§ About this task:
Return each record exactly as it appears, so that nothing is dropped or altered.

§ Source material:
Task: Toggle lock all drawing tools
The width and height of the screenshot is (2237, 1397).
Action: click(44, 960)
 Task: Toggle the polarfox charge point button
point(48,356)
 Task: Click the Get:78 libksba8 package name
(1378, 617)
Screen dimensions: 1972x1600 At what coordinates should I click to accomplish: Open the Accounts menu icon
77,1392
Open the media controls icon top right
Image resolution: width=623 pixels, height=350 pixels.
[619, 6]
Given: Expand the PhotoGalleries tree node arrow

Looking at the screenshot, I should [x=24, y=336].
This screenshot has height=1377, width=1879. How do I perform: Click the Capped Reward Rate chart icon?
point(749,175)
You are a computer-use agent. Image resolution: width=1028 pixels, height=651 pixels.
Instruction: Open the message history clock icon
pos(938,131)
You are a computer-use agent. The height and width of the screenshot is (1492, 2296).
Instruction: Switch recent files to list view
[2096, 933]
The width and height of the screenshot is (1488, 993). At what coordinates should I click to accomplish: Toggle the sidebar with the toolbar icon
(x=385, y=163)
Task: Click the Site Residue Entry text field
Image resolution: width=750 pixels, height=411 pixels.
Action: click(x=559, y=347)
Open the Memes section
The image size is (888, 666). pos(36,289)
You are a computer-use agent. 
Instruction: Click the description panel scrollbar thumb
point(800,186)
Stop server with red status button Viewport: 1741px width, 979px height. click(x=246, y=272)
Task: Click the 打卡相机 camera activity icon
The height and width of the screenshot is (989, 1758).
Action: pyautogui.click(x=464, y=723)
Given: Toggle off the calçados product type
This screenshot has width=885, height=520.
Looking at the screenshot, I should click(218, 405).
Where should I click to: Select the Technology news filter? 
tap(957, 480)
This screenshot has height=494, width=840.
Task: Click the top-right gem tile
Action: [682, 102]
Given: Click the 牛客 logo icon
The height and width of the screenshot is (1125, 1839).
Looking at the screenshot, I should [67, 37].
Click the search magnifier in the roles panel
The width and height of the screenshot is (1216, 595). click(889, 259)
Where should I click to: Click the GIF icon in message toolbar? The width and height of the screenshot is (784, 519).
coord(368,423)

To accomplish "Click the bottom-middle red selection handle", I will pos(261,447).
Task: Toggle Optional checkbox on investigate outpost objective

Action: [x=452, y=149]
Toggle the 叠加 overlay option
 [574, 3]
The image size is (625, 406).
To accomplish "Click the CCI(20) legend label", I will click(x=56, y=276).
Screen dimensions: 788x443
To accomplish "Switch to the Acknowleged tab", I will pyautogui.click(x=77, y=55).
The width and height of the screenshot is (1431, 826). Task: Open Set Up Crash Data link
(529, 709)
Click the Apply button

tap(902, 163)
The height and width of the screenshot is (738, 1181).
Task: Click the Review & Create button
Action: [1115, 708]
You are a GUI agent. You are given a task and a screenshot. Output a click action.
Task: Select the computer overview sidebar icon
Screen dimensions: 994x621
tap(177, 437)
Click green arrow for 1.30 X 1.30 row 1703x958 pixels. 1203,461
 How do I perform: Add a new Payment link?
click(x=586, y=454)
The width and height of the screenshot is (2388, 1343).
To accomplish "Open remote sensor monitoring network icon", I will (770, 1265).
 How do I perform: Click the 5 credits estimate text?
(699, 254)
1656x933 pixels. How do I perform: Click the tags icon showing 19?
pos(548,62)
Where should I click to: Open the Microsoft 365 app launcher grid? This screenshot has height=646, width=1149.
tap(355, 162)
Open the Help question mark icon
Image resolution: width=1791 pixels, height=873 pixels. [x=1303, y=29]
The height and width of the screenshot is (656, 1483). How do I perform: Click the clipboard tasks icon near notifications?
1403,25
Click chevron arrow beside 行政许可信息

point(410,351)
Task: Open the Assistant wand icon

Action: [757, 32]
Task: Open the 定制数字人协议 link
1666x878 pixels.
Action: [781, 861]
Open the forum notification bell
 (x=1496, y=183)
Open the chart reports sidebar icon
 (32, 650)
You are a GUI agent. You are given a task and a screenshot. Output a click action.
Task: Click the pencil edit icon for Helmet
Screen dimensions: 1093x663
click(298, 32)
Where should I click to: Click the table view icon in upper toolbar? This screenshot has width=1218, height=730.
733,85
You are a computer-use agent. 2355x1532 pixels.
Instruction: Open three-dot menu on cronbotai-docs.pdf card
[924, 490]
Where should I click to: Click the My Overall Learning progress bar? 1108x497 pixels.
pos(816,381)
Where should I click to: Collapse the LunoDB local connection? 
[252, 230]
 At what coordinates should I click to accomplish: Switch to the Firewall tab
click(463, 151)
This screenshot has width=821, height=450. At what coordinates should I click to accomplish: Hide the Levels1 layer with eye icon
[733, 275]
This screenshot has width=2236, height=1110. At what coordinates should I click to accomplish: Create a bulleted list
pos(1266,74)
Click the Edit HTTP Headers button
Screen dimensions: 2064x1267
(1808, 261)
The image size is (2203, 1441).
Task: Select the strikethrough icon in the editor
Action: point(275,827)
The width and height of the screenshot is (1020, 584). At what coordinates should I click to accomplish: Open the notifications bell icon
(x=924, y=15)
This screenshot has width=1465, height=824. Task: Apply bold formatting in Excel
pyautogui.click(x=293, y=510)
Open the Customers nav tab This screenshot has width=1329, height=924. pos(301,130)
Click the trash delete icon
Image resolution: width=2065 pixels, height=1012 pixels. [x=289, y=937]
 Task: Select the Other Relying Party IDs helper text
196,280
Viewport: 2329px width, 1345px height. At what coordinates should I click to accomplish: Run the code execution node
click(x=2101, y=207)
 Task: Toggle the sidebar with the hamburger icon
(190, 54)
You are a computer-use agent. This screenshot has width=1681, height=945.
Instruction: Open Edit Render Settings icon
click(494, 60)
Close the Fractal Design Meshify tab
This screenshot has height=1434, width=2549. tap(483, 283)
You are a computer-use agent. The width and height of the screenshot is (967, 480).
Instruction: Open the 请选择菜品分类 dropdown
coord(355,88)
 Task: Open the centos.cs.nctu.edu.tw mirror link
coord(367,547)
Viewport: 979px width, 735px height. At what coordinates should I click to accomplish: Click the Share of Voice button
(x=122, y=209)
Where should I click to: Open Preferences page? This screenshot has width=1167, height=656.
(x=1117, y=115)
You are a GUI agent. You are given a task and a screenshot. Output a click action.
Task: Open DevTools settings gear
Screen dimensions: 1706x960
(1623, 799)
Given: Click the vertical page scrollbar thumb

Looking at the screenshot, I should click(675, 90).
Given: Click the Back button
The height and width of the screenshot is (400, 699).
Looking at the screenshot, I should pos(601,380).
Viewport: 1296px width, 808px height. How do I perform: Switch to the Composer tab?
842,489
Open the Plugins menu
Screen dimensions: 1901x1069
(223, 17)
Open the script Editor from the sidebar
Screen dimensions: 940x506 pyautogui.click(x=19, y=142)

§ Task answer:
Task: Toggle lock all drawing tools
The width and height of the screenshot is (2237, 1397).
Action: click(44, 960)
 Task: Toggle the polarfox charge point button
point(48,356)
 Task: Click the Get:78 libksba8 package name
(1378, 617)
Screen dimensions: 1972x1600 At what coordinates should I click to accomplish: Open the Accounts menu icon
77,1392
Open the media controls icon top right
Image resolution: width=623 pixels, height=350 pixels.
[619, 6]
Given: Expand the PhotoGalleries tree node arrow

Looking at the screenshot, I should [x=24, y=336].
This screenshot has height=1377, width=1879. How do I perform: Click the Capped Reward Rate chart icon?
point(749,175)
You are a computer-use agent. Image resolution: width=1028 pixels, height=651 pixels.
Instruction: Open the message history clock icon
pos(938,131)
You are a computer-use agent. The height and width of the screenshot is (1492, 2296).
Instruction: Switch recent files to list view
[2096, 933]
The width and height of the screenshot is (1488, 993). At what coordinates should I click to accomplish: Toggle the sidebar with the toolbar icon
(x=385, y=163)
Task: Click the Site Residue Entry text field
Image resolution: width=750 pixels, height=411 pixels.
Action: click(x=559, y=347)
Open the Memes section
The image size is (888, 666). pos(36,289)
You are a computer-use agent. 
Instruction: Click the description panel scrollbar thumb
point(800,186)
Stop server with red status button Viewport: 1741px width, 979px height. click(x=246, y=272)
Task: Click the 打卡相机 camera activity icon
The height and width of the screenshot is (989, 1758).
Action: pyautogui.click(x=464, y=723)
Given: Toggle off the calçados product type
This screenshot has width=885, height=520.
Looking at the screenshot, I should click(218, 405).
Where should I click to: Select the Technology news filter? 
tap(957, 480)
This screenshot has height=494, width=840.
Task: Click the top-right gem tile
Action: [682, 102]
Given: Click the 牛客 logo icon
The height and width of the screenshot is (1125, 1839).
Looking at the screenshot, I should [67, 37].
Click the search magnifier in the roles panel
The width and height of the screenshot is (1216, 595). click(889, 259)
Where should I click to: Click the GIF icon in message toolbar? The width and height of the screenshot is (784, 519).
coord(368,423)

To accomplish "Click the bottom-middle red selection handle", I will pos(261,447).
Task: Toggle Optional checkbox on investigate outpost objective

Action: [x=452, y=149]
Toggle the 叠加 overlay option
 [574, 3]
The image size is (625, 406).
To accomplish "Click the CCI(20) legend label", I will click(x=56, y=276).
Screen dimensions: 788x443
To accomplish "Switch to the Acknowleged tab", I will pyautogui.click(x=77, y=55).
The width and height of the screenshot is (1431, 826). Task: Open Set Up Crash Data link
(529, 709)
Click the Apply button

tap(902, 163)
The height and width of the screenshot is (738, 1181).
Task: Click the Review & Create button
Action: [1115, 708]
You are a GUI agent. You are given a task and a screenshot. Output a click action.
Task: Select the computer overview sidebar icon
Screen dimensions: 994x621
tap(177, 437)
Click green arrow for 1.30 X 1.30 row 1703x958 pixels. 1203,461
 How do I perform: Add a new Payment link?
click(x=586, y=454)
The width and height of the screenshot is (2388, 1343).
To accomplish "Open remote sensor monitoring network icon", I will (770, 1265).
 How do I perform: Click the 5 credits estimate text?
(699, 254)
1656x933 pixels. How do I perform: Click the tags icon showing 19?
pos(548,62)
Where should I click to: Open the Microsoft 365 app launcher grid? This screenshot has height=646, width=1149.
tap(355, 162)
Open the Help question mark icon
Image resolution: width=1791 pixels, height=873 pixels. [x=1303, y=29]
The height and width of the screenshot is (656, 1483). How do I perform: Click the clipboard tasks icon near notifications?
1403,25
Click chevron arrow beside 行政许可信息

point(410,351)
Task: Open the Assistant wand icon

Action: [757, 32]
Task: Open the 定制数字人协议 link
1666x878 pixels.
Action: [781, 861]
Open the forum notification bell
 (x=1496, y=183)
Open the chart reports sidebar icon
 (32, 650)
You are a GUI agent. You are given a task and a screenshot. Output a click action.
Task: Click the pencil edit icon for Helmet
Screen dimensions: 1093x663
click(298, 32)
Where should I click to: Click the table view icon in upper toolbar? This screenshot has width=1218, height=730.
733,85
You are a computer-use agent. 2355x1532 pixels.
Instruction: Open three-dot menu on cronbotai-docs.pdf card
[924, 490]
Where should I click to: Click the My Overall Learning progress bar? 1108x497 pixels.
pos(816,381)
Where should I click to: Collapse the LunoDB local connection? 
[252, 230]
 At what coordinates should I click to accomplish: Switch to the Firewall tab
click(463, 151)
This screenshot has width=821, height=450. At what coordinates should I click to accomplish: Hide the Levels1 layer with eye icon
[733, 275]
This screenshot has width=2236, height=1110. At what coordinates should I click to accomplish: Create a bulleted list
pos(1266,74)
Click the Edit HTTP Headers button
Screen dimensions: 2064x1267
(1808, 261)
The image size is (2203, 1441).
Task: Select the strikethrough icon in the editor
Action: point(275,827)
The width and height of the screenshot is (1020, 584). At what coordinates should I click to accomplish: Open the notifications bell icon
(x=924, y=15)
This screenshot has width=1465, height=824. Task: Apply bold formatting in Excel
pyautogui.click(x=293, y=510)
Open the Customers nav tab This screenshot has width=1329, height=924. pos(301,130)
Click the trash delete icon
Image resolution: width=2065 pixels, height=1012 pixels. [x=289, y=937]
 Task: Select the Other Relying Party IDs helper text
196,280
Viewport: 2329px width, 1345px height. At what coordinates should I click to accomplish: Run the code execution node
click(x=2101, y=207)
 Task: Toggle the sidebar with the hamburger icon
(190, 54)
You are a computer-use agent. This screenshot has width=1681, height=945.
Instruction: Open Edit Render Settings icon
click(494, 60)
Close the Fractal Design Meshify tab
This screenshot has height=1434, width=2549. tap(483, 283)
You are a computer-use agent. The width and height of the screenshot is (967, 480).
Instruction: Open the 请选择菜品分类 dropdown
coord(355,88)
 Task: Open the centos.cs.nctu.edu.tw mirror link
coord(367,547)
Viewport: 979px width, 735px height. At what coordinates should I click to accomplish: Click the Share of Voice button
(x=122, y=209)
Where should I click to: Open Preferences page? This screenshot has width=1167, height=656.
(x=1117, y=115)
You are a GUI agent. You are given a task and a screenshot. Output a click action.
Task: Open DevTools settings gear
Screen dimensions: 1706x960
(1623, 799)
Given: Click the vertical page scrollbar thumb

Looking at the screenshot, I should click(675, 90).
Given: Click the Back button
The height and width of the screenshot is (400, 699).
Looking at the screenshot, I should pos(601,380).
Viewport: 1296px width, 808px height. How do I perform: Switch to the Composer tab?
842,489
Open the Plugins menu
Screen dimensions: 1901x1069
(223, 17)
Open the script Editor from the sidebar
Screen dimensions: 940x506 pyautogui.click(x=19, y=142)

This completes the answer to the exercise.